── Records shown

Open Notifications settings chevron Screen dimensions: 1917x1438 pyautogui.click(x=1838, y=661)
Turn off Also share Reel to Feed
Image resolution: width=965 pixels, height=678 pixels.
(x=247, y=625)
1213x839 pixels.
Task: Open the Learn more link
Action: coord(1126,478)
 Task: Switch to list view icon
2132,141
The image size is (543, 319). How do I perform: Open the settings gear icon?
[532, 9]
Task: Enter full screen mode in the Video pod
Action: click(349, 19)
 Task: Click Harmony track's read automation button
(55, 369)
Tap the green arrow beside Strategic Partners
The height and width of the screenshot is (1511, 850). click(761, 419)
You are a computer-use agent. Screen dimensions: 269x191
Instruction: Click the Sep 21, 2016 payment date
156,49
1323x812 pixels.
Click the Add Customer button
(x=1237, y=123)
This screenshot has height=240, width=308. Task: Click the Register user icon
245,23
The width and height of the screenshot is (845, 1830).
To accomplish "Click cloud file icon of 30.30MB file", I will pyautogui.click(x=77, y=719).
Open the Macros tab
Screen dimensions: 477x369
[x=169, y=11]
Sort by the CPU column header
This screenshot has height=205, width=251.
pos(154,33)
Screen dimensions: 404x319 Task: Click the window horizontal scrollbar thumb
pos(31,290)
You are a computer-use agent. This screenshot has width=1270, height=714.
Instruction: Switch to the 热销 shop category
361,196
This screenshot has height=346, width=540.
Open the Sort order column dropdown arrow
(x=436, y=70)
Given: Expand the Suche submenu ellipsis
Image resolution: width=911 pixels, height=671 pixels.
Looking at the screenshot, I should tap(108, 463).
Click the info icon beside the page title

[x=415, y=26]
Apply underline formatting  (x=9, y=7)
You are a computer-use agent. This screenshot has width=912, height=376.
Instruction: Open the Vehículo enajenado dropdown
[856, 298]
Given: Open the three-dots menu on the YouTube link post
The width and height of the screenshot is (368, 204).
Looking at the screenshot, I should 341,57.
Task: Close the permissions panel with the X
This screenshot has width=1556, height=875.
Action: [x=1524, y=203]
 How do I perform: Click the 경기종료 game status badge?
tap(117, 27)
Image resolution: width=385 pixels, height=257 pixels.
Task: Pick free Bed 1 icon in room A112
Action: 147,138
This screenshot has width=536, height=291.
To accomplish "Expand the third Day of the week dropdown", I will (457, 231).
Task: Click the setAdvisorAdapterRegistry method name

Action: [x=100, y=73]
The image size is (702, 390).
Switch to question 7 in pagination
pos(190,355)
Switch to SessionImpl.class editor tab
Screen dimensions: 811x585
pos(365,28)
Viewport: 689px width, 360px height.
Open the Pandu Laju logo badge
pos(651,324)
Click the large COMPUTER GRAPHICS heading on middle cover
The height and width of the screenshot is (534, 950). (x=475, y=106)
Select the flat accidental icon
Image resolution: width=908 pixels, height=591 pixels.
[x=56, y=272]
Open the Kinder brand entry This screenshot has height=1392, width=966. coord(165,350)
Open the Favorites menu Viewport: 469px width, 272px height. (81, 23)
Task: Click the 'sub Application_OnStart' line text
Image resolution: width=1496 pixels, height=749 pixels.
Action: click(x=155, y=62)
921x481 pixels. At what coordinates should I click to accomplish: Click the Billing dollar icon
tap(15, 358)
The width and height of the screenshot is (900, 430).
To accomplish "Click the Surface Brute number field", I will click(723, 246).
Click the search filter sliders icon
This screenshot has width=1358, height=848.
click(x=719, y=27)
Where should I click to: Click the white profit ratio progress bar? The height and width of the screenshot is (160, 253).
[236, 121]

────

#### Brief:
Retype, word for word, the lines between the one holding "This screenshot has height=240, width=308." and the one holding "pos(154,33)", inclusive.

#### The solution:
This screenshot has height=240, width=308. Task: Click the Register user icon
245,23
The width and height of the screenshot is (845, 1830).
To accomplish "Click cloud file icon of 30.30MB file", I will pyautogui.click(x=77, y=719).
Open the Macros tab
Screen dimensions: 477x369
[x=169, y=11]
Sort by the CPU column header
This screenshot has height=205, width=251.
pos(154,33)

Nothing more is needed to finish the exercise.